I have tried to reduce to the problem to the really simple case where $ U=D (f) $ for $ f\in A $, which is really easy but I can't prove it for general case where U is just any affine open subset. Can somebody give me some hints? Thanks!
EDIT: I am still working on it when I realise that I might need this: Can someone tell me if this is true?
If $ u\in U $ where U is an affine subset as before, then is
$\mathcal {F} _{u}=\tilde {\mathcal{F}(X)}_{u}=\tilde {\mathcal {F}(U)}_{u}\cong \mathcal {F}(U)\otimes_{\mathcal{O}_{X}(U)}\mathcal{O}_{X}(U)_{u} $ 
the above expression true because it is quasi coherent over affine schemes?
 A: When $U$ is basic-open, it holds by definition. In general, there is a canonical homomorphism $F(X) \otimes_A \mathcal{O}_X(U) \to F(U)$ adjoint to the restriction map $F(X) \to F(U)$. If $U$ is quasi-compact, it is a finite union of basic-open subsets $U_i$ and their intersections $U_{ij} := U_i \cap U_j$ are also basic-open. Now look at the following commutative diagram:
$$\begin{array}{c} 0 & \rightarrow & F(X) \otimes_A \mathcal{O}_X(U) & \rightarrow & \bigoplus_i F(X) \otimes_A \mathcal{O}_X(U_i) & \rightrightarrows & \bigoplus_{i,j} F(X) \otimes_A \mathcal{O}_X(U_{ij}) \\ && \downarrow && \downarrow && \downarrow \\\\ 0 & \rightarrow & F(U) & \rightarrow & \bigoplus_i F(U_i) & \rightrightarrows & \bigoplus_{i,j} F(U_{ij})\end{array}$$
The bottom row is exact. The top row is exact when $F$ is flat i.e. when $F(X)$ is flat over $A$. The two vertical homomorphisms on the right are isomorphisms. Hence, the vertical homomorphism on the left is an isomorphism, too. If $F$ is not flat, we choose a free resolution $F'' \to F' \to F \to 0$. Then $F''(X) \to F'(X) \to F(X) \to 0$ is exact (because we have quasi-coherent modules on an affine schemes and $F \mapsto F(X)$ is actually an equivalence of categories) and likewise for $U$ when $U$ is affine.
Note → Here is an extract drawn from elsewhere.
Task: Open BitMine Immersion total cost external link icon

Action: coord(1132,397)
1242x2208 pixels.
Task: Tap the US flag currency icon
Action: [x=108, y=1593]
Then the commutative diagram with exact rows
$$\begin{array}{c} F''(X) \otimes_A \mathcal{O}_X(U) & \rightarrow & F'(X) \otimes_A \mathcal{O}_X(U) & \rightarrow & F(X) \otimes_A \mathcal{O}_X(U) & \rightarrow & 0 \\ \downarrow && \downarrow && \downarrow & \\ F''(U) & \rightarrow & F'(U) & \rightarrow & F(U) & \rightarrow & 0 \end{array}$$
finishes the proof.
Actually this offers another proof, which even works when $U$ is just quasi-compact: Clearly the claim holds when $F=\mathcal{O}_X$, but then also for $F=\mathcal{O}_X^{\oplus I}$ for finite sets $I$. Since $U$ is quasi-compact, $F \mapsto F(U)$ (and likewise for $X$) commutes with filtered colimits, so that the claim even holds for $F=\mathcal{O}_X^{\oplus I}$ with any set $I$. Now choose free resolutions to obtain the result for arbitrary $F$.
A: I attempted the question but it will be too long as a comment in the preceding answer, hope someone can help me verify. (And because I am typing this on the phone :( )
I need to show that $\mathcal {F}(X)\otimes_{A}\mathcal {O}_{X}(U)\cong \mathcal {F}(U) $.
The $\mathcal{O}_{X} $-module $ \mathcal {O}_{X}|_{U}$ is quasi-coherent because $ i: U\hookrightarrow X $ corresponds to morphisms of affine schemes.
Then localising at $ u\in U $, we have
$ (\mathcal {F}\otimes_{\mathcal {O}_{X}}i_{*}\mathcal {O}_{X}|_{U})_{u}= \tilde {i_{*}\mathcal {F}|_{U}(X)}_{u} ,$
Which is the one that needs checking. 
Then the two schemes are isomorphic and so we get the conclusion.